* Written problem *
Filter the listing below down to every line that contains the string "coordinates". Treat uppercase and lowercase letters as different.

* Source material *
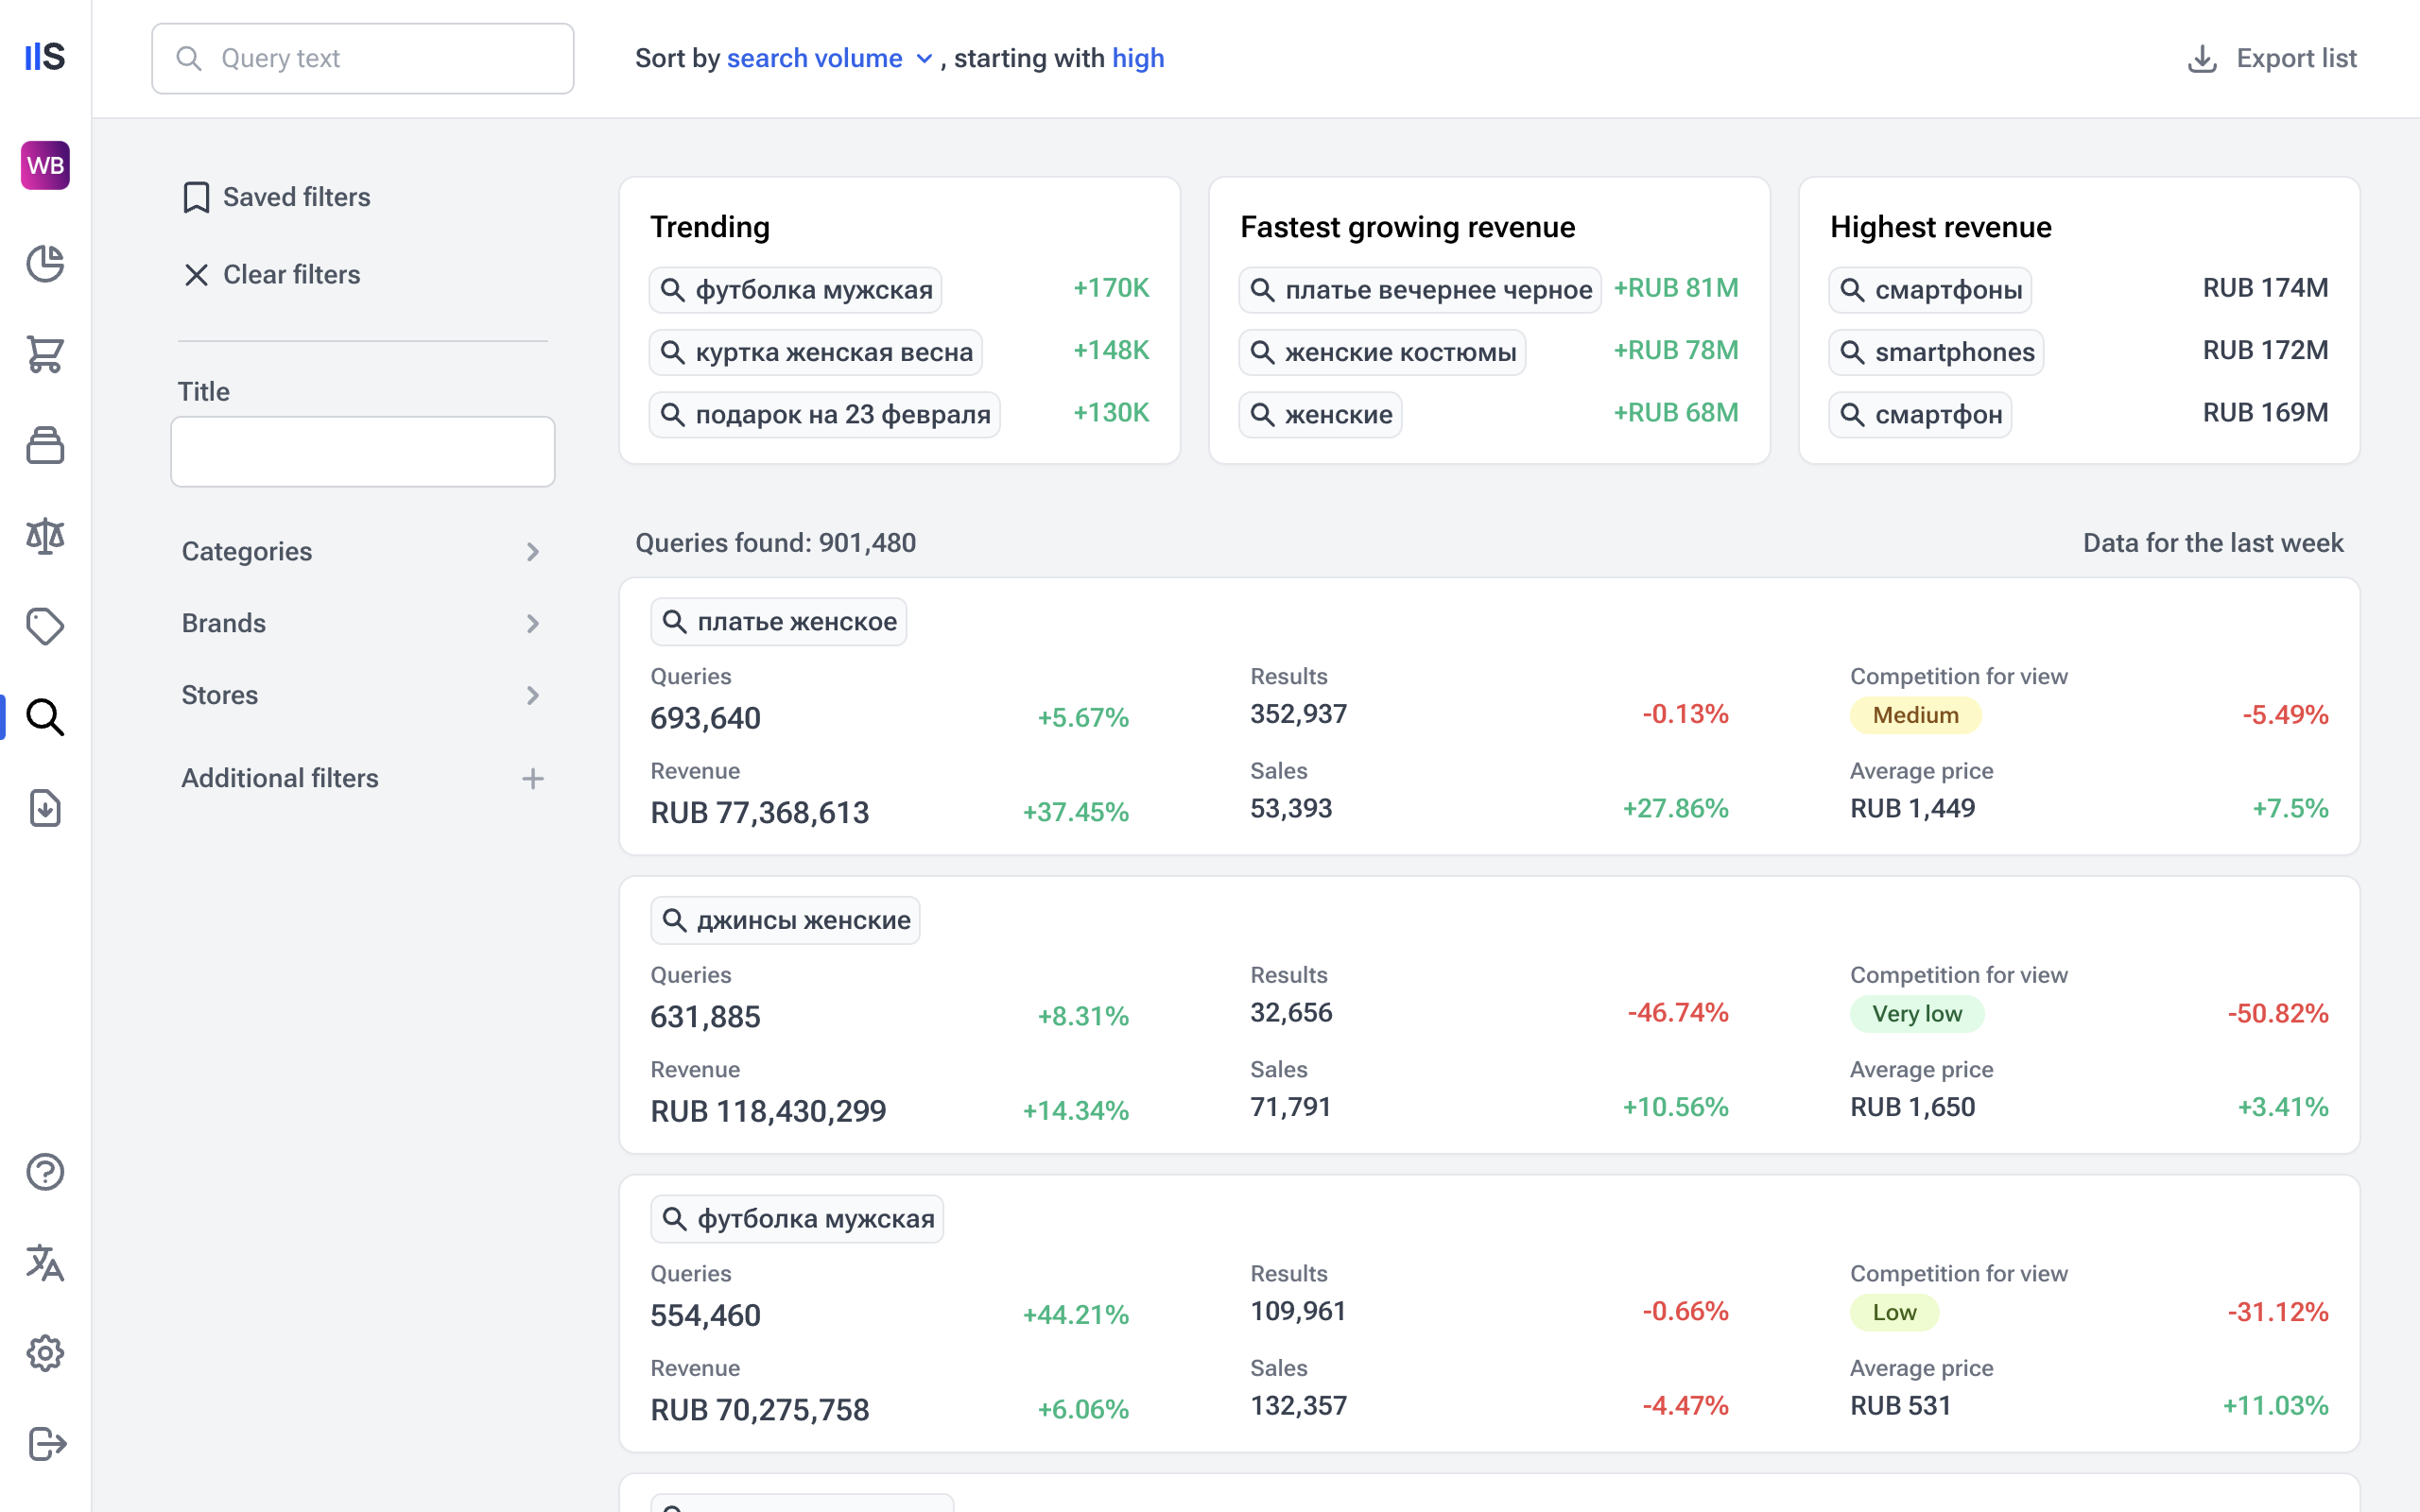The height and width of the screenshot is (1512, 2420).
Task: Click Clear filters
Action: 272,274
==
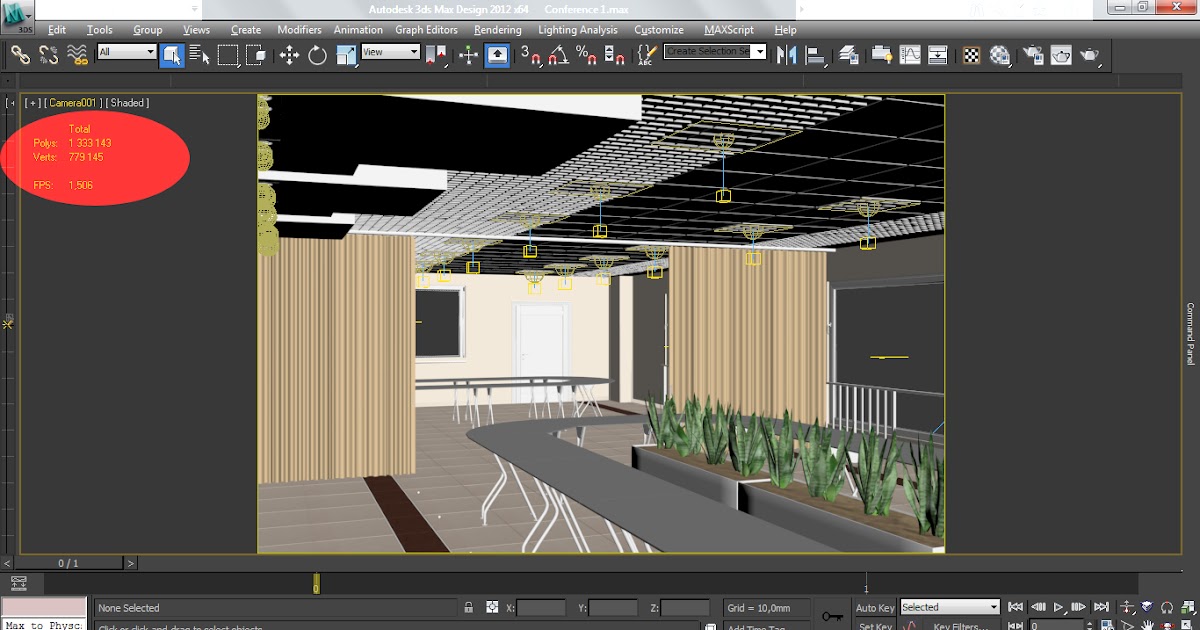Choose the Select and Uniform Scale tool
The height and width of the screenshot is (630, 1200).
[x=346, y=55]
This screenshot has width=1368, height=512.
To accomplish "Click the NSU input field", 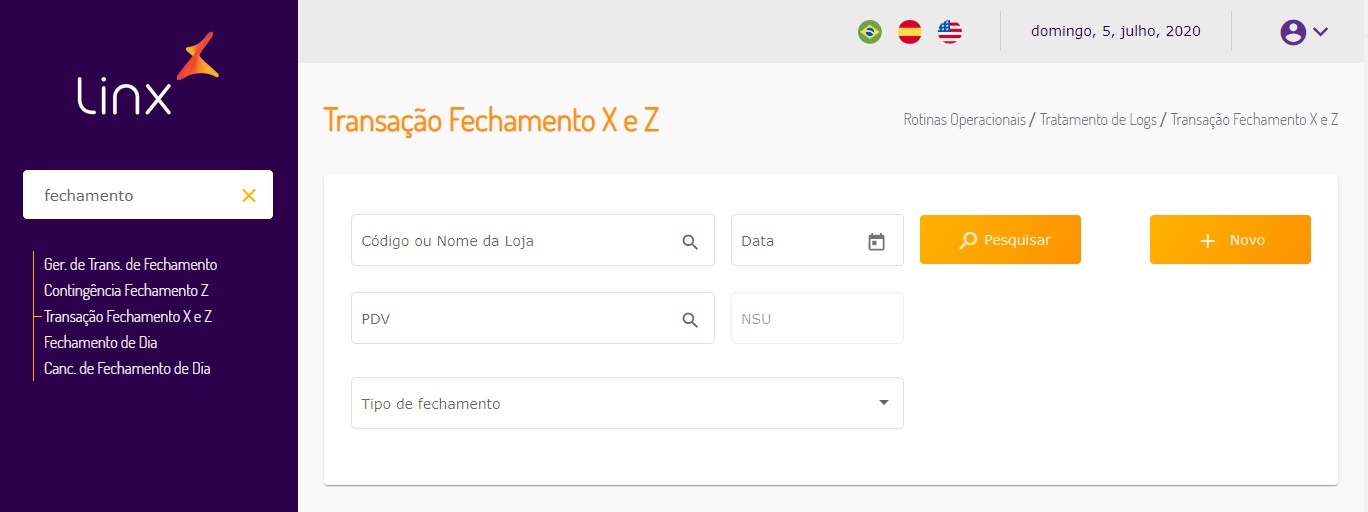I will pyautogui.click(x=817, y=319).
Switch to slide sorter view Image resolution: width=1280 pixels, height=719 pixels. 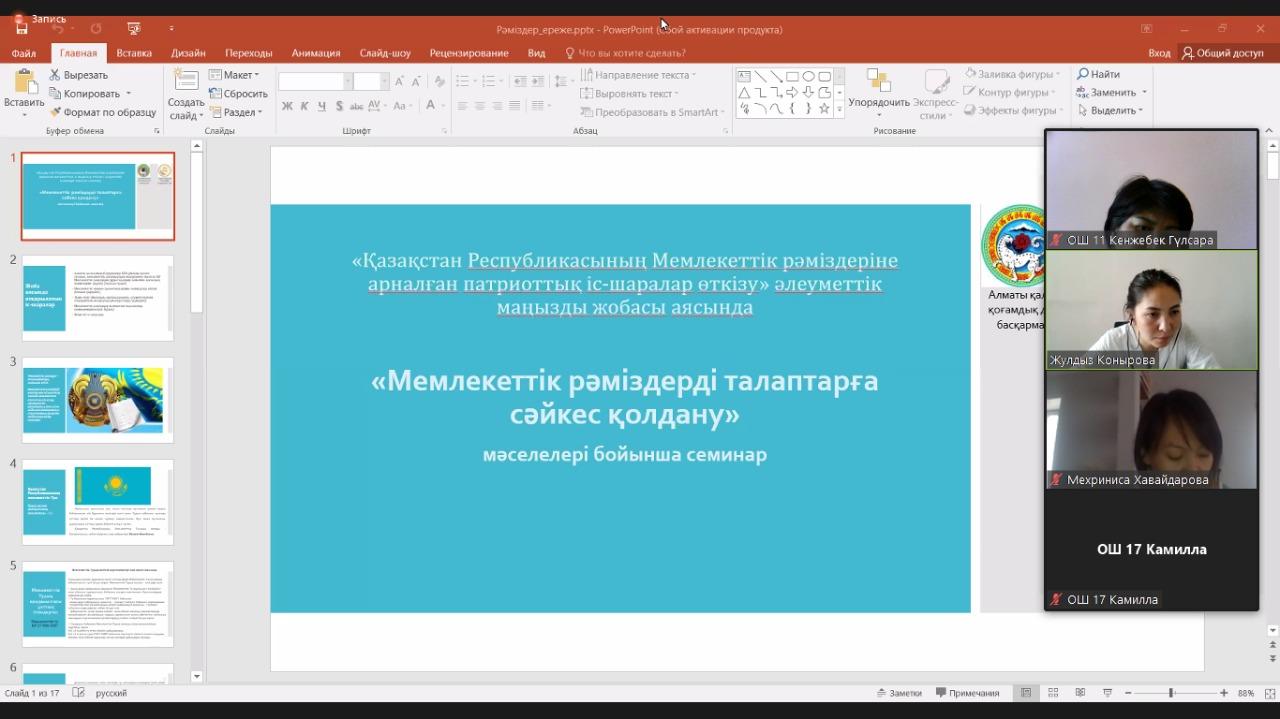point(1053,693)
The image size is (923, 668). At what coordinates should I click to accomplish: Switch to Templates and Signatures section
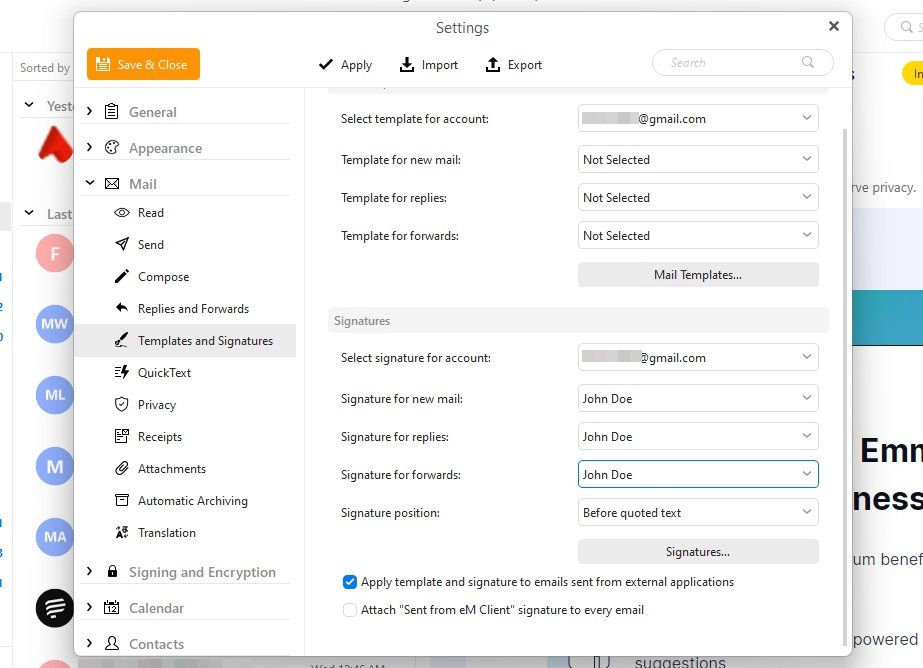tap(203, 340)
--
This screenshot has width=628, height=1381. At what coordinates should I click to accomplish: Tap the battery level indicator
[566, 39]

* Output below *
The image size is (923, 668). At what coordinates should I click to accomplish: Switch to Templates and Signatures section
This screenshot has width=628, height=1381. At what coordinates should I click to accomplish: Tap the battery level indicator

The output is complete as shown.